Hallo in die Runde,
nun hoffe ich doch mal auf Einschätzungen und Erfahrungen aus dem Schwarmwissen.
Ich wurde vor wenigen Monaten auf eigenen Wunsch als A13-Lehrer (Gleichstellung Schwerbehinderung) aus familiären Gründen versetzt.
An meiner vorherigen Schule passte fachlich wie menschlich vieles sehr gut – die Versetzung hatte keinerlei schulische oder zwischenmenschliche Gründe.
Die neue Schule erlebe ich leider als komplettes Gegenteil.
Rückblickend war es ein „blinder Kauf“.
Starke Vorgaben, eine sehr hierarchische Struktur und Rahmenbedingungen, mit denen ich mich langfristig - auch schon jetzt - nicht identifizieren kann, prägen den Alltag.
Das belastet mich zunehmend, zumal meine Freude am Beruf darunter leidet. Das Unterrichten selbst ist nicht das Problem.

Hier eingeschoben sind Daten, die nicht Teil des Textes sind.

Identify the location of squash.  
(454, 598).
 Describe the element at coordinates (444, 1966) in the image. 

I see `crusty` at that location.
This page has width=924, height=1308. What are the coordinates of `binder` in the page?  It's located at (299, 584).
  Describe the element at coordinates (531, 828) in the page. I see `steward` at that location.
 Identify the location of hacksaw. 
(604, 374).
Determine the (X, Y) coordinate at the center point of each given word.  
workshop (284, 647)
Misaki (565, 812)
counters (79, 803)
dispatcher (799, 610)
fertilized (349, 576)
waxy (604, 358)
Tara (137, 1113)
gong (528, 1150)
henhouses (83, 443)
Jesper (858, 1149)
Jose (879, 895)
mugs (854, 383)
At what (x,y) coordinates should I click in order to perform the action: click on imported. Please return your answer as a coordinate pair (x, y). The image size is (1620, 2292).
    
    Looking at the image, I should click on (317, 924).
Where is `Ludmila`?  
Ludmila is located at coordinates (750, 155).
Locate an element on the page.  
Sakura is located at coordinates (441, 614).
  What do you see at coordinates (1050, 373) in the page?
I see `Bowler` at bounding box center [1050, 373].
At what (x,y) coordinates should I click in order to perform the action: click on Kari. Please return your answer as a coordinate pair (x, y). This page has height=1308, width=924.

Eine erneute Versetzung ist derzeit ausgeschlossen.
Daher meine Fragen:
- Welche realistischen Optionen gibt es?
- Hat jemand Erfahrungen damit, das Beamtentum zu verlassen und im TV-L weiterzuarbeiten?
- Gibt es Alternativen wie Abordnungen, ohne den Unterricht aufzugeben?
- Tätigkeit an der Uni - Promotion?
Ich lerne gerade schmerzhaft die Schattenseiten des Beamtentums kennen und bereue diese Entscheidung sehr.
Die Situation belastet mich stark.
Ich wäre dankbar für Erfahrungen, Einordnung oder Denkanstöße!